Now the MAGA Messiah tells his nation that only he can prevent World War III with his moneylender and ministry mouthpiece, Vladimir -- which also means “ruler of the world.” The eastern tyrant who is called the “lion of Christianity” and wears the cross of his devout mother, now tries to liberate his own lost Promised Land from the Jew ruler he calls a Nazi. As if commanded by Yahweh himself, the autocrat’s forces rifle houses, ravish wives, and consume without pity men, women, and children. 

Of all the Bible’s unfulfilled prophesies, will those of the last book, Revelation, be borne out after two thousand years of wars? Leading the armies of heaven, “the Pale Rider, Faithful and True -- his eyes like fire, his garment drenched in blood” -- vanquishes the two false prophet Beasts, and “throws them alive into the lake of fire!” ushering in the age of Eternal Peace in the new Jerusalem. (Revelations 19:11-21).
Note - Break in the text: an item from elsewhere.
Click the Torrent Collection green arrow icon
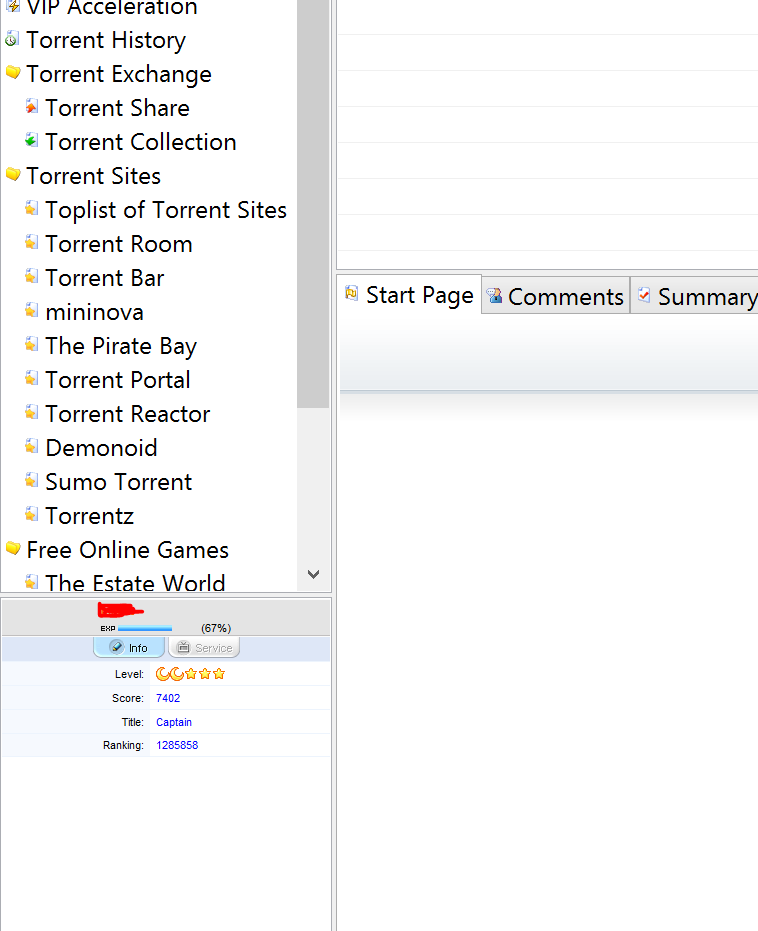Viewport: 758px width, 931px height. [32, 141]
Or, if indeed God is dead, will the two self-idolators and their descendants continue to smear the fat of their enemies on their boots in Jesus’ name until creation is consumed by man-made nuclear fire and brimstone?


David Comfort is the author The Insider’s Guide to Publishing (Writers Digest). His other nonfiction titles are from Simon & Schuster and Kensington. His literary essays appear in Pleiades, The Montreal Review, Stanford Arts Review, and Johns Hopkins' Dr. T.J. Eckleburg Review, and The Philosopher (UK). His short fiction appears in The Evergreen Review, Cortland Review, The Morning News, 3:AM among other journals. He is a Pushcart Fiction Prize nominee, and finalist for Chicago Tribune Nelson Algren, Narrative, and Glimmer Train Awards.
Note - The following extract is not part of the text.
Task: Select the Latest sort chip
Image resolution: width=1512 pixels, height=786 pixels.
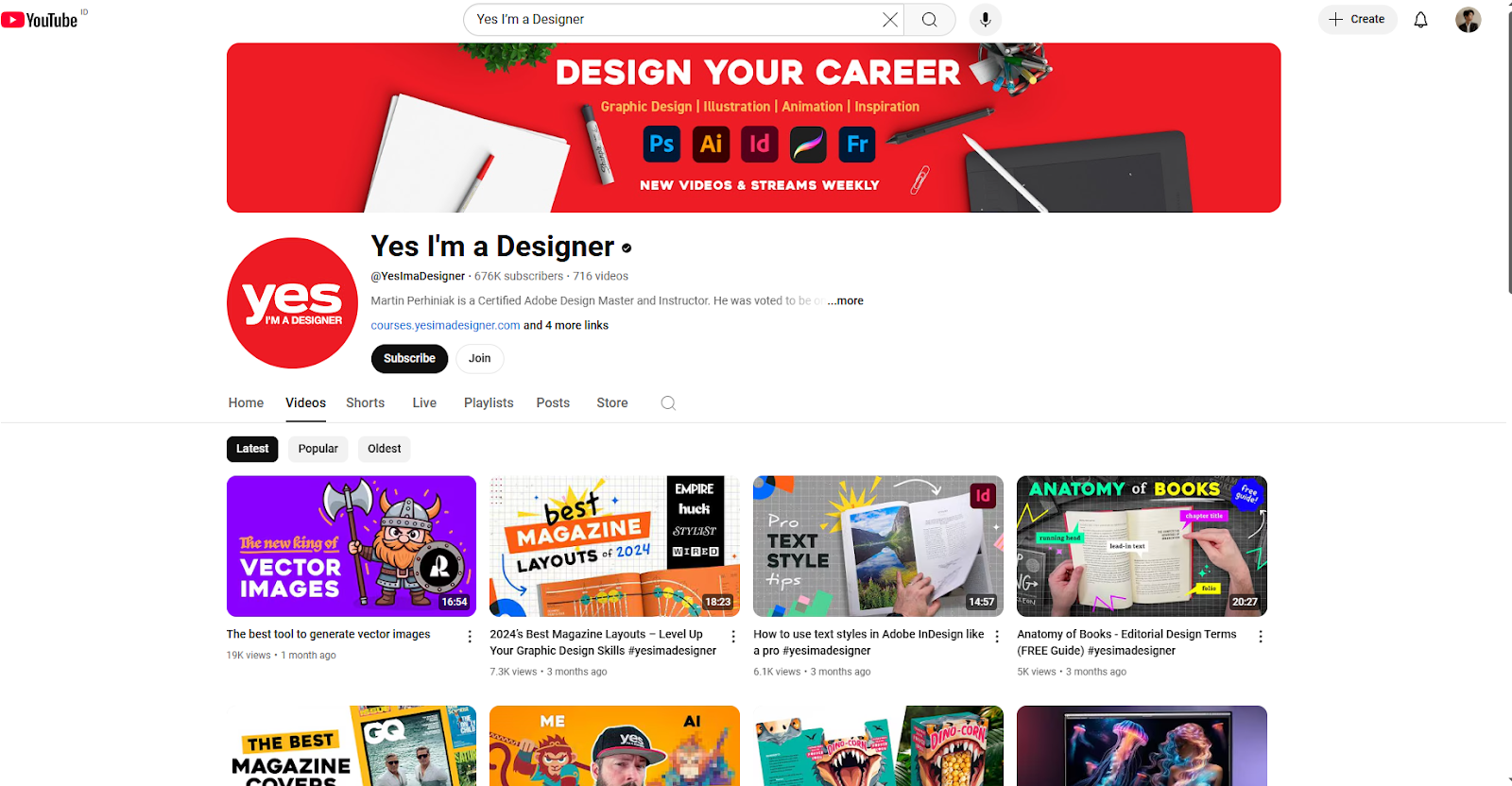Action: (x=252, y=449)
1 Other infanticide mandates: Hosea 13:16, Joshua: 28-32, Psalms 137:8-9, I Samuel 15:1-3, Ezekiel 9:6, Isaiah 13:13-20.

2 Mark 9:1, 13: 24-3. Matthew 10: 23, 16:28, 24:34. Luke 9:27, 21:32, etc.

3 Spanish conquest of Inca Empire, 24.3 million; French Catholic/Protestant Wars, 2-4 M; Muslim Conquests of India, 80 M; Thirty Years War, 11 M; Eighty Years' War, 1 M; French Wars of Religion, 4 M; Crusades, 6 M.

4 Jung. C.G. (1965) Memories, Dreams, and Reflections.